Oggi i messicani sono stati chiamati al voto per il primo referendum formale della loro Storia. Un referendum ambiguo e controverso. “Sei d’ accordo o no (…) che si avvii un processo di chiarimento delle decisioni degli esponenti politici, volto a garantire la giustizia e i diritti delle possibili vittime?” Questo testo ambiguo, che ha sollevato mille obiezioni, può essere spiegato con immediatezza. Il presidente López Obrador aveva annunciato ancor prima di insediarsi l’intenzione di portare a processo i 5 presidenti precedenti, Carlos Salinas, Ernesto Zedillo, Vicente Fox, Felipe Calderón e Enrique Peña Nieto.

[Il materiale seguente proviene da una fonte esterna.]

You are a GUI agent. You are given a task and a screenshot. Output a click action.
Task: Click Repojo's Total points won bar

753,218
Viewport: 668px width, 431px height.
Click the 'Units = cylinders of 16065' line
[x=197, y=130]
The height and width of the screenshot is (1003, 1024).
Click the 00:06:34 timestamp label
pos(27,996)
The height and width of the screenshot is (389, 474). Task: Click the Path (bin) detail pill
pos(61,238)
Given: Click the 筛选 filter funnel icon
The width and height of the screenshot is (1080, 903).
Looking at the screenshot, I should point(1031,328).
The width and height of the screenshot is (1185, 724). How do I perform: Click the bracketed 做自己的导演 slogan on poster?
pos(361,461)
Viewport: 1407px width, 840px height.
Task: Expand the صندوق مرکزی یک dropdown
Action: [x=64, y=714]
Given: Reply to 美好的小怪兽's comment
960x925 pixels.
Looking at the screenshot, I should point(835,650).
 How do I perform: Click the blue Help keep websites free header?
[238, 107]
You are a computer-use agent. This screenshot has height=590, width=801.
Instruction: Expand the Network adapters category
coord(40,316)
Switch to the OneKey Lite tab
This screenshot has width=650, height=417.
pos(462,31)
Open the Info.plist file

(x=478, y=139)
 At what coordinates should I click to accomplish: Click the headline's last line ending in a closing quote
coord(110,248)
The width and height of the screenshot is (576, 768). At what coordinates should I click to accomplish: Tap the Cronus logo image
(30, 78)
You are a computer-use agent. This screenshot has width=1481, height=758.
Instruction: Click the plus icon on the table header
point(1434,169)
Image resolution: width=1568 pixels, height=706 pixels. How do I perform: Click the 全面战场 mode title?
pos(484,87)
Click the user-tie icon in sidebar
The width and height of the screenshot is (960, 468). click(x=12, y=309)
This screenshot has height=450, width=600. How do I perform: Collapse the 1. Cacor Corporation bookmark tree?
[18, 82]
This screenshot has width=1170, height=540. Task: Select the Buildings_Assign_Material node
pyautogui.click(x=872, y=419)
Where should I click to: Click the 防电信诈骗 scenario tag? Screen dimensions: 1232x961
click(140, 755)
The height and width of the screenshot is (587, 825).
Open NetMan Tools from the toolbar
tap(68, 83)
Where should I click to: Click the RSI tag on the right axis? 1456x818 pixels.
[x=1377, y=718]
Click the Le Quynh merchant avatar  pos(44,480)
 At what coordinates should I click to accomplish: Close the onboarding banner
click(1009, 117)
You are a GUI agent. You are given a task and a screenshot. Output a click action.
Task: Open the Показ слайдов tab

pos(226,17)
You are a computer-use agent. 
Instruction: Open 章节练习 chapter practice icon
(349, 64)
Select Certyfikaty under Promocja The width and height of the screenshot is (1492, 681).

“Tra il primo dicembre de 1988 e il 30 di novembre del 2018, il Messico ha vissuto un periodo caratterizato dalla concentrazione smisurata della ricchezza, buchi monumentali nell’ erario, privatizzazioni, corruzione generalizzata, elezioni viziate […] violazione sistematica dei diritti umani, impunità como norma, crisi dello Stato di diritto in vaste zone del territorio nazionale”: questo dichiarava Lopez Obrador appena eletto. E da allora partiva la proposta di un referendum per portare a processo i 5 presidenti.
Per quanto fondate siano le accuse, la proposta violava il principio di separazione dei poteri, e in particolare l’indipendenza del potere giudiziario. Ecco perché il testo del quesito non parla più di processo penale, ma di “chiarimento”, dopo le obiezioni di costituzionalità sollevate. In altre parole, si tratterebbe di costituire una commissione di inchiesta per analizzare le responsabilità del potere nella crisi di legalità, nella crescita del potere dei cartelli della droga che seminano morte, e nella collusione fra questi e i vertici della politica messicana.
A portare di nuovo l’attenzione su questi temi, la scoperta nello Stato di Nuevo Leòn di sette centri di sterminio, che avrebbero prodotto migliaia di morti, come comunica Fundel (Fuerzas unidas por nuestros desaparecidos), che rappresenta i familiari delle vittime delle persone scomparse. Anche questa indagine punta il dito sui cartelli del narcotraffico, e indica nelle cause degli omicidi non solo la guerra fra cartelli, ma anche persone uccise per espiantarne gli organi, e vittime di sequestri non in grado di pagare il riscatto. E si accusa il potere politico di aver avallato questo drammatico stato di cose.
Malgrado ciò, è difficile che il referendum, con la sua forma così ambigua, abbia successo. Perché il risultato sia vincente, occorre che almeno il 40percento degli elettori si presenti alle urne. E molti osservatori dubitano che ciò possa avvenire.